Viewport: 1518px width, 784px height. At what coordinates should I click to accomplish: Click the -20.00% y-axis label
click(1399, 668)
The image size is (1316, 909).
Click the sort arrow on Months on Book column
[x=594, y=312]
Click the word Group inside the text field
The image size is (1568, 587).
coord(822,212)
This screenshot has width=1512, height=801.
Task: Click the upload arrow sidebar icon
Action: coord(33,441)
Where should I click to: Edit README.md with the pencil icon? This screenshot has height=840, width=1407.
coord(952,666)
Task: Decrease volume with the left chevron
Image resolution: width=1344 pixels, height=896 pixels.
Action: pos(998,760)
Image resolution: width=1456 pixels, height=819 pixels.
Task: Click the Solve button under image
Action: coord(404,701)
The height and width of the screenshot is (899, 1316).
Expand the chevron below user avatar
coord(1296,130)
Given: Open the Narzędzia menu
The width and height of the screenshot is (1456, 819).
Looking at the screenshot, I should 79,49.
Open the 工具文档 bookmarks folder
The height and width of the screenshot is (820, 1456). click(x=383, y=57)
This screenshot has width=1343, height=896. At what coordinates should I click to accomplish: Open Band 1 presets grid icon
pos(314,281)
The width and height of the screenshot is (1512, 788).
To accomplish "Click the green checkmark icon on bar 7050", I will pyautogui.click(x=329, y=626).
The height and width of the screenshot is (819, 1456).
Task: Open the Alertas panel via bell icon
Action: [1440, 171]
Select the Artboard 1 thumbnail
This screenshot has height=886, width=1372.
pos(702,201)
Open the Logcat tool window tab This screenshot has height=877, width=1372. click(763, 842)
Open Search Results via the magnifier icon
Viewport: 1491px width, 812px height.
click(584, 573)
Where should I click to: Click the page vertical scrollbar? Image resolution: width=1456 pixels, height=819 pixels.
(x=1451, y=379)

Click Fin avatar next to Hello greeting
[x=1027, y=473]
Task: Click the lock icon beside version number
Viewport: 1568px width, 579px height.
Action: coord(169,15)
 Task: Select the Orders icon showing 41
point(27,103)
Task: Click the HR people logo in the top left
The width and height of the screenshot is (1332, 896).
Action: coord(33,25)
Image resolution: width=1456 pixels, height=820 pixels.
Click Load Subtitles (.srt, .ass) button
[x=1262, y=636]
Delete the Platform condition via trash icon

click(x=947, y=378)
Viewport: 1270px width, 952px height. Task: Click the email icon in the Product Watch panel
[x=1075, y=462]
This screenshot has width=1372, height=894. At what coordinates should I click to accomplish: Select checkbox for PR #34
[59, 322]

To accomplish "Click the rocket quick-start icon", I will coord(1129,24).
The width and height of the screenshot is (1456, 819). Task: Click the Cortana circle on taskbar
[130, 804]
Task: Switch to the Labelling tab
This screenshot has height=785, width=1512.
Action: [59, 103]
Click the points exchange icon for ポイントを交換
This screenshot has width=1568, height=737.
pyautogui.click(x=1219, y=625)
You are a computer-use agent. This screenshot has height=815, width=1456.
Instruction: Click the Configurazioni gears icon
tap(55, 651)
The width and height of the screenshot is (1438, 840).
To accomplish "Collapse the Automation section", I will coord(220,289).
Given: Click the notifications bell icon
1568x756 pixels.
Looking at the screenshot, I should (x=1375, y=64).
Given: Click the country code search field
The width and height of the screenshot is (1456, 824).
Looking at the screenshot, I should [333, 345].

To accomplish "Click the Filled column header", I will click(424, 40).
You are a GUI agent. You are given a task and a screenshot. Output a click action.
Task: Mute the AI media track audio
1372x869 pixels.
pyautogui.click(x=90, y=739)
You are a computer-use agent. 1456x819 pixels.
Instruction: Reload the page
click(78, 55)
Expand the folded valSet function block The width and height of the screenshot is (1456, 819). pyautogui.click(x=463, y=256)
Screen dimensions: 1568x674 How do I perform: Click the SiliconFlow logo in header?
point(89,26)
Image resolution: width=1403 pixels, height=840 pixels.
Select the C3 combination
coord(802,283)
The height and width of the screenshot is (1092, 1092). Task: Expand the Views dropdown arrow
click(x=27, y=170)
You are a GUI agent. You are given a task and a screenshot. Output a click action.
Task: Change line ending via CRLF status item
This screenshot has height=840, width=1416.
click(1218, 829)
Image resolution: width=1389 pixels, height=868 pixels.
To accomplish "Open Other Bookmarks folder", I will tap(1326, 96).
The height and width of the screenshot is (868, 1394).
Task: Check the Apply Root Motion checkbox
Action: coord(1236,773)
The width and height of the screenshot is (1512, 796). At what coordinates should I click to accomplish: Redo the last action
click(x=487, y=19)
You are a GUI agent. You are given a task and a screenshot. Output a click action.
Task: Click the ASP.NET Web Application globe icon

=======

TASK INSTRUCTIONS:
Pull every line that holds the string "left" out of the records.

RESULT FOR THIS TASK:
Task: Decrease volume with the left chevron
Task: Click the HR people logo in the top left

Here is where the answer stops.